Les idées tant politiques que sociales d’Edmund Burke ne donnent jamais dans le systématisme, un trait de caractère qui se retrouve chez presque tous les penseurs britanniques. Par ailleurs, la multiplicité des points de vue qu’il adopte donne une forte cohérence à ses idées.

Edmund Burke et plus généralement les conservateurs présentent leur sujet, et délibérément, de manière non-systématique et non-idéologique, ce qui donne une vision cohérente de l’homme, de la société et des institutions en général, une praxis.

Considérons successivement Edmund Burke d’un point de vue anthropologique, sociologique et politique :

Le point de vue anthropologique. Edmund Burke se livre à une critique résolue de l’humanisme rationaliste et volontariste des Lumières et de la Révolution française ainsi que d’une certaine modernité politique et culturelle d’orientation progressiste et universaliste, ce qui le conduit à un profond pessimisme anthropologique.

Le point de vue sociologique. Edmund Burke met en relief le caractère social de l’homme et, de ce fait, il annonce la sociologie moderne sans être lui-même un sociologue, comme Auguste Comte, Karl Marx ou Max Weber.
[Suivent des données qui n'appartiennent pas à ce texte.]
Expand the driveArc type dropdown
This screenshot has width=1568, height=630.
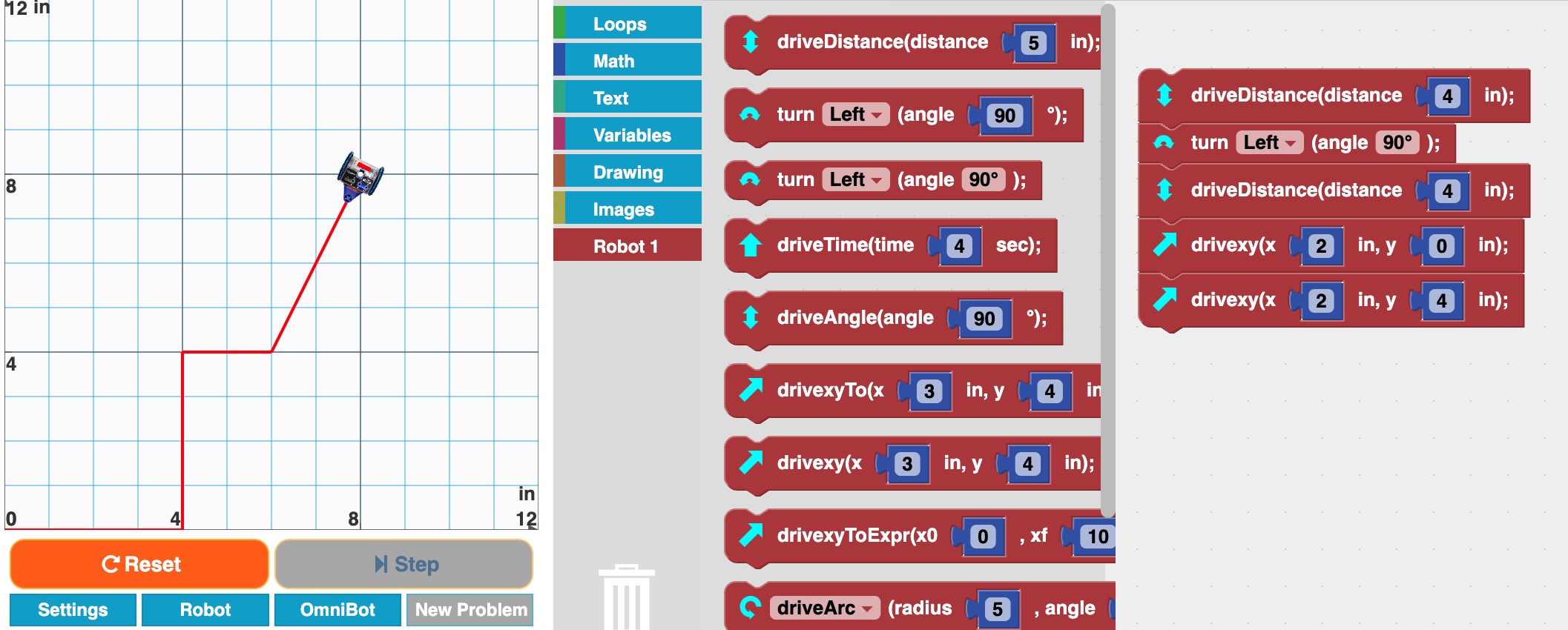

Sa conception organique (holistique) de la société implique (entre autres conséquences majeures) l’acceptation de l’inégalité et de la différence.
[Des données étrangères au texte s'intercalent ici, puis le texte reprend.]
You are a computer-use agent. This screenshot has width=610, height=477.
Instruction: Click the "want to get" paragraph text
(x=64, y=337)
Le point de vue politique. Son conservatisme et son traditionalisme procèdent directement de ces caractéristiques anthropo-sociologiques. Par ailleurs, le caractère éminemment pratique ou pragmatique (soit anti-spéculatif) de la politique telle qu’il l’envisage doit être pris en compte pour cerner sa spécificité et la paradoxale modernité de son conservatisme et traditionalisme.